A pillar of the Orthodox Church in Russia today, Fr Job Gumerov, shows how dangerous such pro-democratic/republican opinions are:

‘—Fr. Job, in your view, is there a direct link between the people’s betrayal of the tsar and their falling away from the Church following the arrest of Nicholas II and his martyrdom at the Ipatiev House?

‘—The link between renouncing the sovereign and renouncing Orthodoxy, faith, and the Church is indubitable. Christian statehood was first instituted by the Holy Equal-to-the-Apostles Emperor Constantine. This is what Venerable Theodore the Studite wrote to Emperor Nicephoros in 806: “These two gifts God gave to the Christians: the priesthood and the kingdom. Both of them heal and adorn things on earth as well as in heaven. So, if one of these becomes unworthy, then everything is exposed to peril.” (Epistle no. 16)

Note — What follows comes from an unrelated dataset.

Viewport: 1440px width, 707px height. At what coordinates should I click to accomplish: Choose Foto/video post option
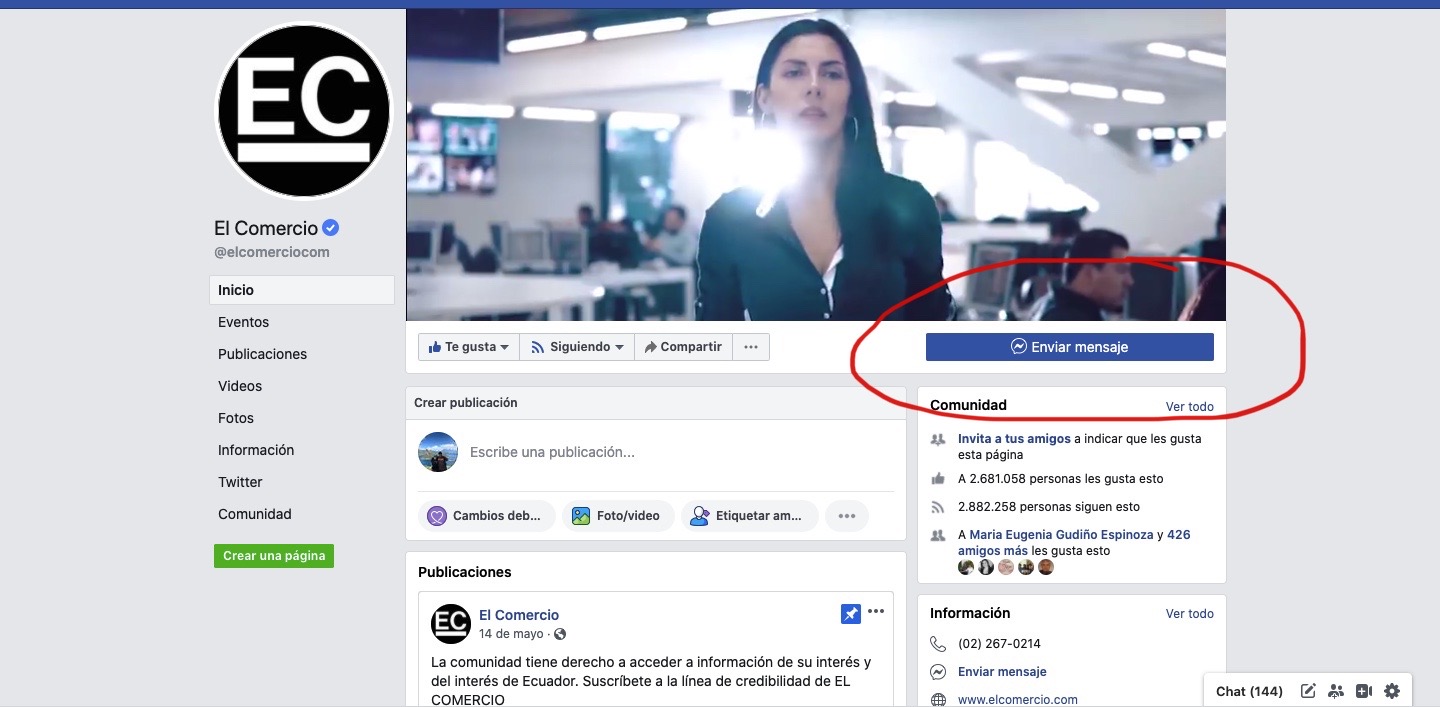pos(616,516)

‘During the ceremony of coronation of an Orthodox tsar, his regalia is solemnly bestowed upon him. He is also anointed with holy myrrh and thus receives the gifts of the Holy Spirit. This is why regicide is not only a felony but also a grave spiritual crime, which, as a rule, brings great troubles upon a country. The severity and duration of these troubles depends upon the whole nation’s attitude towards this crime—for not only those who committed it are responsible for it, but also those who supported it morally. The aftereffects also correlate directly to the foundation upon which the subsequent life of the society is built: whether these are the very spiritual and moral principles the righteous monarch lived by or those introduced in the country by the regicides. This is what St. John of Shanghai said about the relationship between the regicide of Nicholas II and mass apostasy and abandonment of the Church:

‘ “He was a living incarnation of faith in the Divine Providence that works in the destinies of nations and peoples and directs rulers faithful to God into good and useful actions. Therefore, he was intolerable for the enemies of the faith and for those who strive to place human reason and human faculties above everything…Tsar Nicholas II was a servant of God by his inner world-outlook, by conviction, by his actions; and he was thus in the eyes of the whole Orthodox Russian people. The battle against him was closely bound up with the battle against God and faith. In a word, he became a Martyr, having remained faithful to the Ruler of those who rule, and accepted death in the same way as the martyrs accepted it.[3]” ’

What Fr Job says here and elsewhere in his interview is true not just for Russia but for any people who opposes their lawful, anointed king: They are fighting against God, healthy traditions, and so on; the origin of their anti-monarchical ideologies is demonic in origin; without repentance, these rebellions end in disaster.

In short, one of the ways we will know that the peoples of the world are healing from their unhealthy obsession with individualism is by their friendliness towards sacred, Orthodox kingship.